* _SELECTED EXTRACT_
Two pointers, left and right, are initialized at opposite ends of the list. The main loop continues while left < right.
Inside the loop, the first inner loop advances the left pointer until it points to a letter. The second inner loop moves the right pointer backward until it also points to a letter. These checks ensure that non-letter characters remain fixed in place.
Once both pointers reference letters, the characters are swapped. After the swap, both pointers move inward to continue processing the remaining portion of the string.
Finally, the modified character list is joined back into a string and returned.
Go Solution
func reverseOnlyLetters(s string) string {
characters := []byte(s)
left := 0
right := len(characters) - 1
for left < right {
for left < right && !isLetter(characters[left]) {
left++
}
for left < right && !isLetter(characters[right]) {
right--
}
characters[left], characters[right] =
characters[right], characters[left]
left++
right--
}
return string(characters)
}
func isLetter(ch byte) bool {
return (ch >= 'a' && ch <= 'z') ||
(ch >= 'A' && ch <= 'Z')
}
The Go solution follows the same algorithmic structure as the Python version. Since Go strings are immutable, the string is converted into a []byte slice for in-place swapping.
Instead of using a built-in alphabetic check like Python's isalpha(), a helper function isLetter explicitly checks whether a byte falls within the ASCII ranges for uppercase or lowercase English letters.
Go does not have tuple assignment exactly like Python, but it still supports concise swapping syntax for slice elements.
Worked Examples
Example 1
Input:
s = "ab-cd"
Initial character array:
['a', 'b', '-', 'c', 'd']
| Step | Left | Right | Characters[left] | Characters[right] | Action | Array State |
|---|---|---|---|---|---|---|
| 1 | 0 | 4 | a | d | Swap | d b - c a |
| 2 | 1 | 3 | b | c | Swap | d c - b a |
Final result:
"dc-ba"
Example 2
Input:
s = "a-bC-dEf-ghIj"
Initial array:
a - b C - d E f - g h I j
| Step | Left Char | Right Char | Action | Result |
|---|---|---|---|---|
| 1 | a | j | Swap | j - b C - d E f - g h I a |
| 2 | b | I | Swap | j - I C - d E f - g h b a |
| 3 | C | h | Swap | j - I h - d E f - g C b a |
| 4 | d | g | Swap | j - I h - g E f - d C b a |
| 5 | E | f | Swap | j - I h - g f E - d C b a |
Final result:
"j-Ih-gfE-dCba"

* _WHAT IS EXPECTED_
Print the part of the letter-reversal explanation from "Two pointers, left" up to and including "of the string.", word for word.

* _ENTRIES SUPPLIED_
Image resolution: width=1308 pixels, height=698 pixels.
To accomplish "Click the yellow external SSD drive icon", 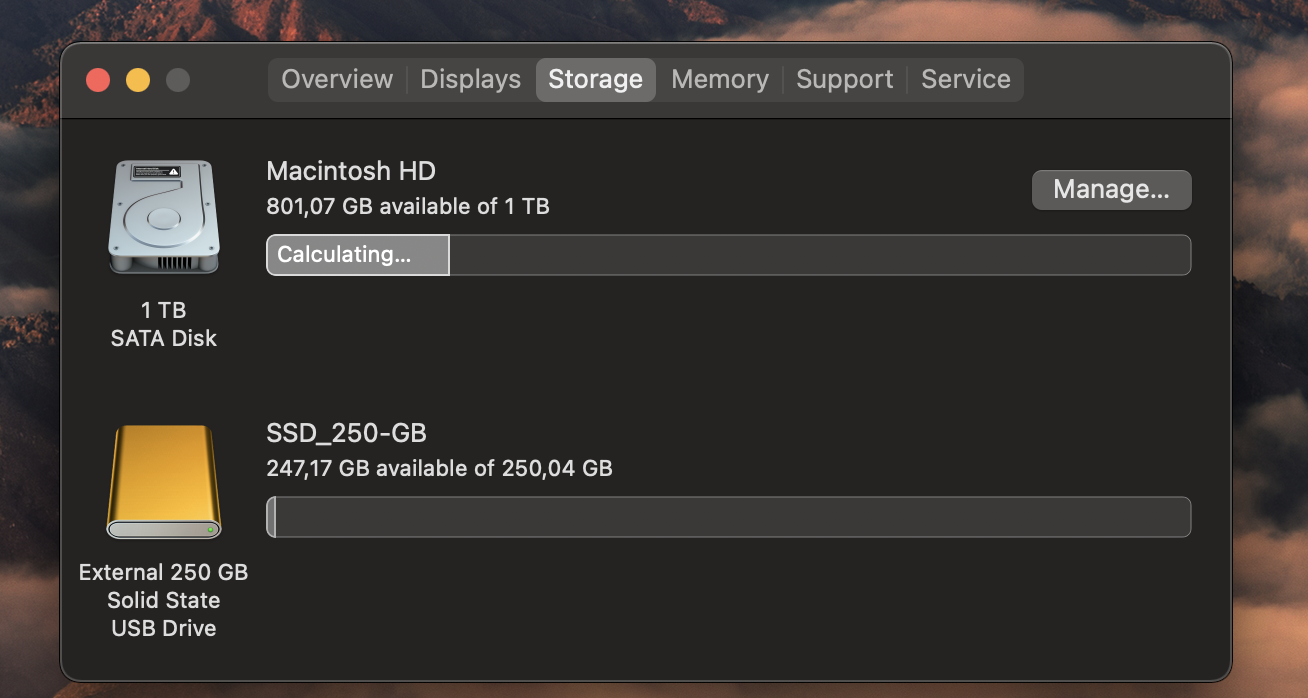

--

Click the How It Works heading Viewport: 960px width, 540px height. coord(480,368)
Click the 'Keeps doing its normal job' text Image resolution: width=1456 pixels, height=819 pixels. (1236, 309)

...

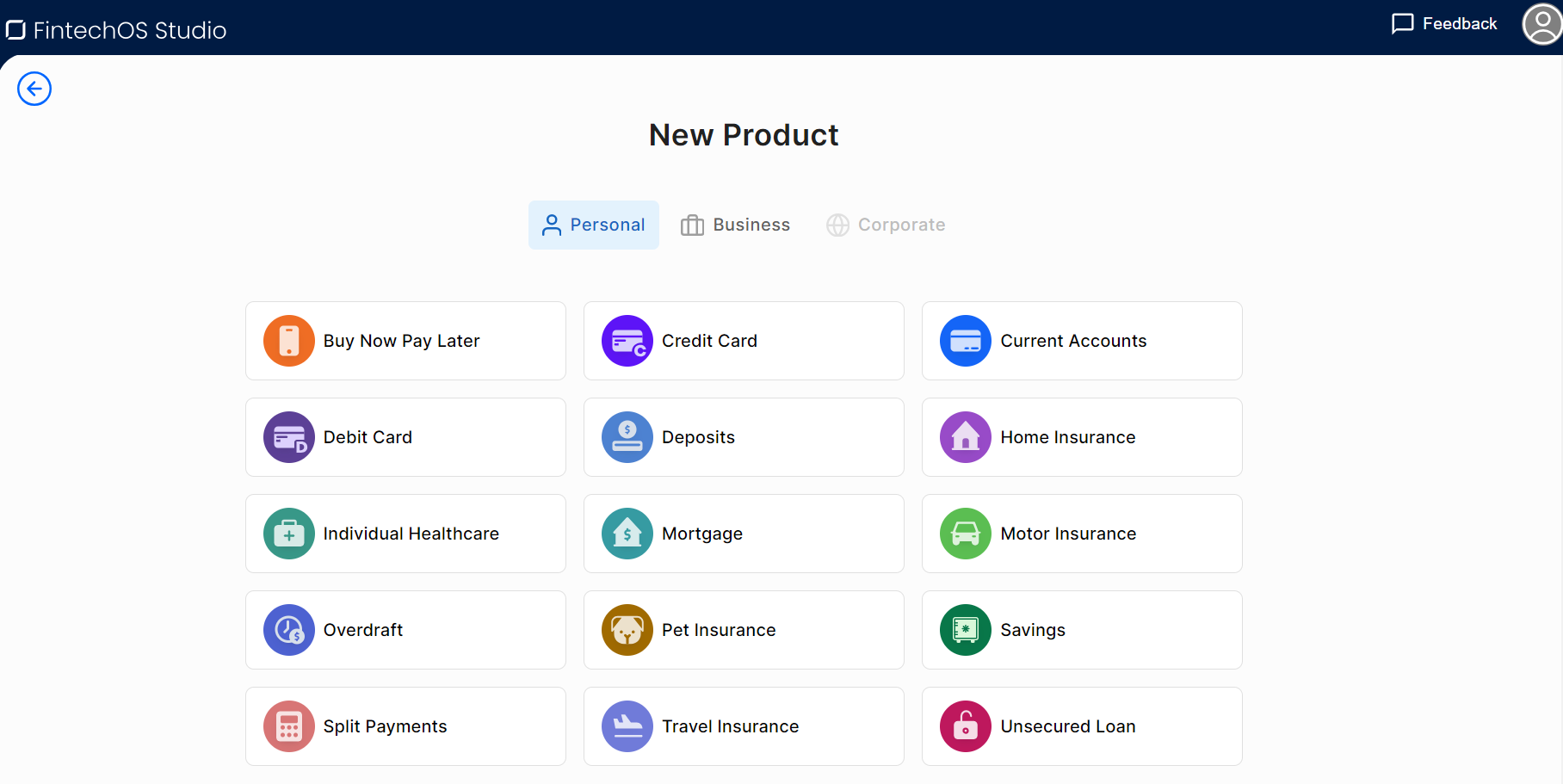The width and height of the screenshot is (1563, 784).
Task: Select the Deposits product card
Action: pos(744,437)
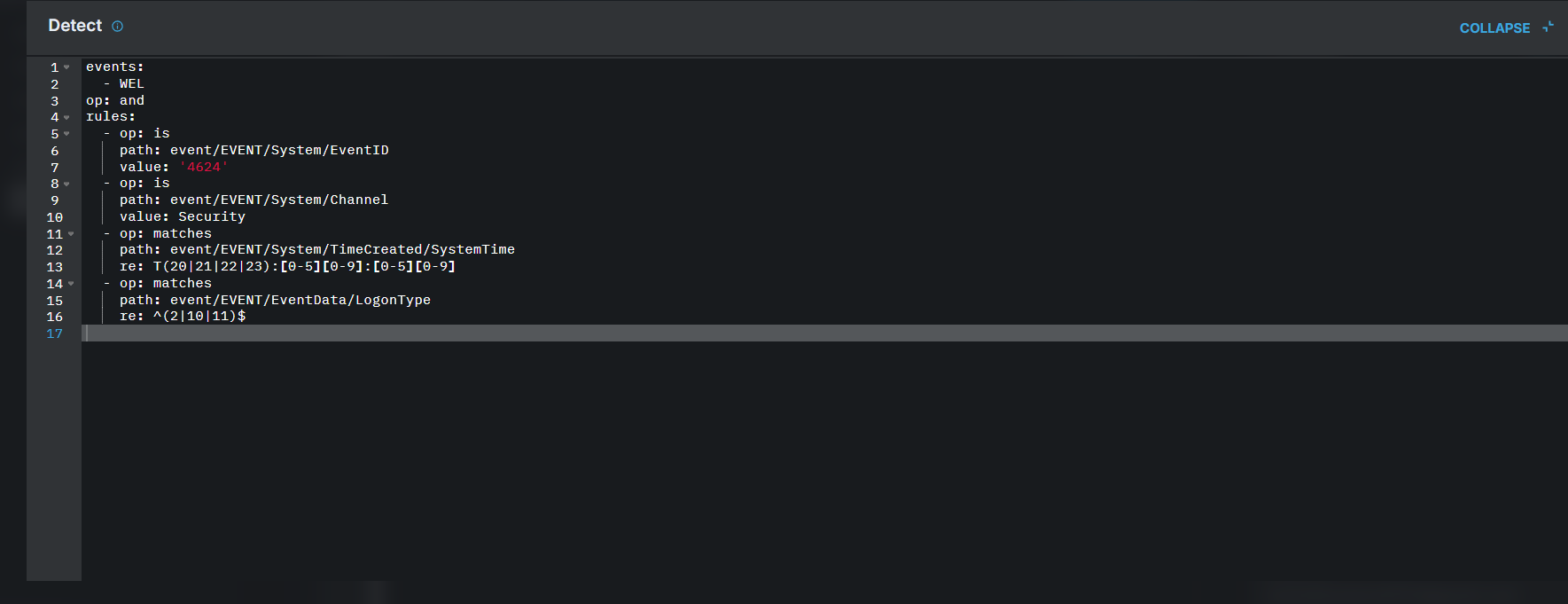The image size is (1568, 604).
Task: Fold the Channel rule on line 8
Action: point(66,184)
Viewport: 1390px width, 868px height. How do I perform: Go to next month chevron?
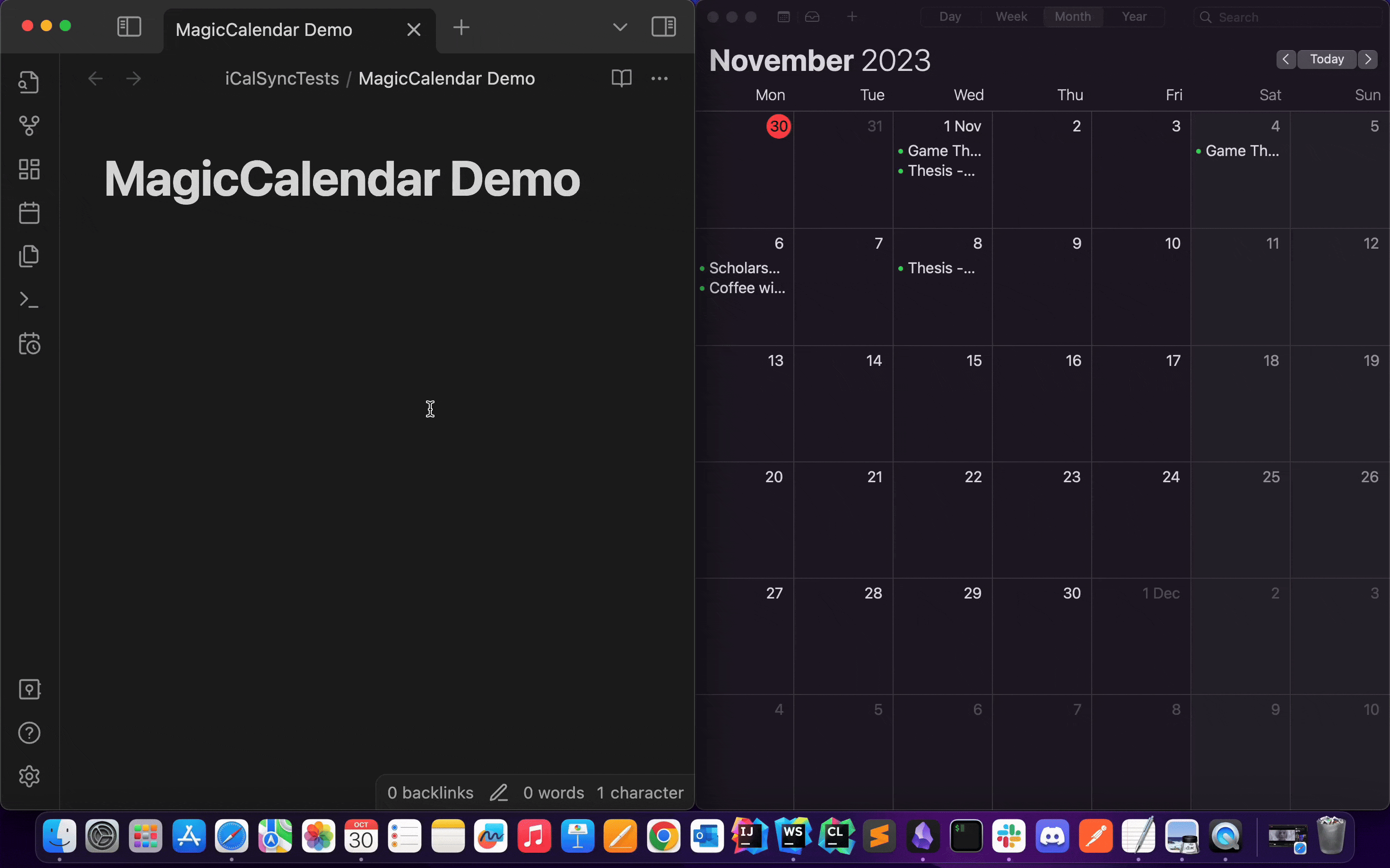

* _EXERCISE RESPONSE_
Two pointers, left and right, are initialized at opposite ends of the list. The main loop continues while left < right.
Inside the loop, the first inner loop advances the left pointer until it points to a letter. The second inner loop moves the right pointer backward until it also points to a letter. These checks ensure that non-letter characters remain fixed in place.
Once both pointers reference letters, the characters are swapped. After the swap, both pointers move inward to continue processing the remaining portion of the string.